- [Exercise input]:
--
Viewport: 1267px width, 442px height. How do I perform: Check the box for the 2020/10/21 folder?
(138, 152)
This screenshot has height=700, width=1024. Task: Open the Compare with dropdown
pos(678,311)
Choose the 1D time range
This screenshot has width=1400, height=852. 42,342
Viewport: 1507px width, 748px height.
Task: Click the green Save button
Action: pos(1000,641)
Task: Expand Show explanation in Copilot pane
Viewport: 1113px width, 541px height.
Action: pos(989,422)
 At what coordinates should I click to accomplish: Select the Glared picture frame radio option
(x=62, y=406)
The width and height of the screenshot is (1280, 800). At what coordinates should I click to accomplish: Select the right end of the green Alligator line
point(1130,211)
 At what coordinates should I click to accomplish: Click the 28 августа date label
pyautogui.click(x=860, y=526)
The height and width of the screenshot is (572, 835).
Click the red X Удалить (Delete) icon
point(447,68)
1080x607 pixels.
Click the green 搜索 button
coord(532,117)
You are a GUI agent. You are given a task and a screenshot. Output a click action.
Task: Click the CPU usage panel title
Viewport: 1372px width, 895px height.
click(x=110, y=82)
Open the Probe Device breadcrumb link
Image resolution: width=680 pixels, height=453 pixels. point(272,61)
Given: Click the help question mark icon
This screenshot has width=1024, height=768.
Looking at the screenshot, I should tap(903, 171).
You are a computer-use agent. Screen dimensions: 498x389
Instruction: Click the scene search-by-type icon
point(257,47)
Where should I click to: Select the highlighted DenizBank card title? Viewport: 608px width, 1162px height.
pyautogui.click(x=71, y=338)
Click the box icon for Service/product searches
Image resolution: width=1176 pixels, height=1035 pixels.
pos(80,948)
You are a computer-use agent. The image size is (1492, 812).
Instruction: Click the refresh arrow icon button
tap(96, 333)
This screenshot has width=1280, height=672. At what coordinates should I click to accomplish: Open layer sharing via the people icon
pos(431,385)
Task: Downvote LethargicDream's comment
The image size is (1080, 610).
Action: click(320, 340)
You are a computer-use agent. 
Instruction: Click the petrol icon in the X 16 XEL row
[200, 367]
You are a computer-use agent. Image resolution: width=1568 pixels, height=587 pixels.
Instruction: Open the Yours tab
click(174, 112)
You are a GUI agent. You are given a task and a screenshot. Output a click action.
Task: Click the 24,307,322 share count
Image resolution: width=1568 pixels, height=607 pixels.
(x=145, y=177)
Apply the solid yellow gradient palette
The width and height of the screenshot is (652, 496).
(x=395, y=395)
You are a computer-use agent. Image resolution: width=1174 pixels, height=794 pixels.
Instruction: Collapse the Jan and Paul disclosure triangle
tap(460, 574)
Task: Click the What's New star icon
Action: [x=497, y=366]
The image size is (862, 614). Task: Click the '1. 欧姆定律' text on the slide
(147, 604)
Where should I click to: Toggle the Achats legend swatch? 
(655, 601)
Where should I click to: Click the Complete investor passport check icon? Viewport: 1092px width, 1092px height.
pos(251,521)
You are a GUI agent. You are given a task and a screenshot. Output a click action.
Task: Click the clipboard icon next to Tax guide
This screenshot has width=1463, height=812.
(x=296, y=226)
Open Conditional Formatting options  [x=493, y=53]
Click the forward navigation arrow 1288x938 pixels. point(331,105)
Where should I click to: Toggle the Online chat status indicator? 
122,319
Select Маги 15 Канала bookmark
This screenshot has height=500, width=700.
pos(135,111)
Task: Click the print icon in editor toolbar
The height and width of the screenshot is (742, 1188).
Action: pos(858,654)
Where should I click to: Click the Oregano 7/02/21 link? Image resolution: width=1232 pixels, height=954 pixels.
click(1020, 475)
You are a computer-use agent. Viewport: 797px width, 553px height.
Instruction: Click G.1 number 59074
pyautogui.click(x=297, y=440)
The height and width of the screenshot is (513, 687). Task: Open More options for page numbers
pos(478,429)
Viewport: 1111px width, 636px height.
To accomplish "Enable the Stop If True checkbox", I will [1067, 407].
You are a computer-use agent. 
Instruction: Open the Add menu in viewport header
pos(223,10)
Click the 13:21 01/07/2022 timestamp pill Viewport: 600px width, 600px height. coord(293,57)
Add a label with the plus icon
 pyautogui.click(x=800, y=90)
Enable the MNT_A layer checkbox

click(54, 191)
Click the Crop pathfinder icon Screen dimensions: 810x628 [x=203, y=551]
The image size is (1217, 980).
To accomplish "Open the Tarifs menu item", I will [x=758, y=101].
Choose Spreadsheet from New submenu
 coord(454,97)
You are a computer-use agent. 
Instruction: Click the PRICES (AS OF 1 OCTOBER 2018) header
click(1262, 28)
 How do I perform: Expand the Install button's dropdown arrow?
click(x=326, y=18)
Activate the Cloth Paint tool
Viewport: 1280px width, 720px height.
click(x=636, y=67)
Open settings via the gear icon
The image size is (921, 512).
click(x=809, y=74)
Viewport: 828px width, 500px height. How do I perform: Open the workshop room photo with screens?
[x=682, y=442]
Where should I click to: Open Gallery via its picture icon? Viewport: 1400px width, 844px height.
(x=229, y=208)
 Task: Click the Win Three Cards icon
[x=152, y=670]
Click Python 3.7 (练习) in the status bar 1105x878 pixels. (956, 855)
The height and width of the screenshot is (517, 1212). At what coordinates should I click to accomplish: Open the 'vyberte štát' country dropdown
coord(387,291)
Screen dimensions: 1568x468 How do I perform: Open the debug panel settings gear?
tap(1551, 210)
--
Everything from the line with "Click Python 3.7" to the last line of the entries is to be written out exactly; omit all earlier lines.

Click Python 3.7 (练习) in the status bar 1105x878 pixels. (956, 855)
The height and width of the screenshot is (517, 1212). At what coordinates should I click to accomplish: Open the 'vyberte štát' country dropdown
coord(387,291)
Screen dimensions: 1568x468 How do I perform: Open the debug panel settings gear?
tap(1551, 210)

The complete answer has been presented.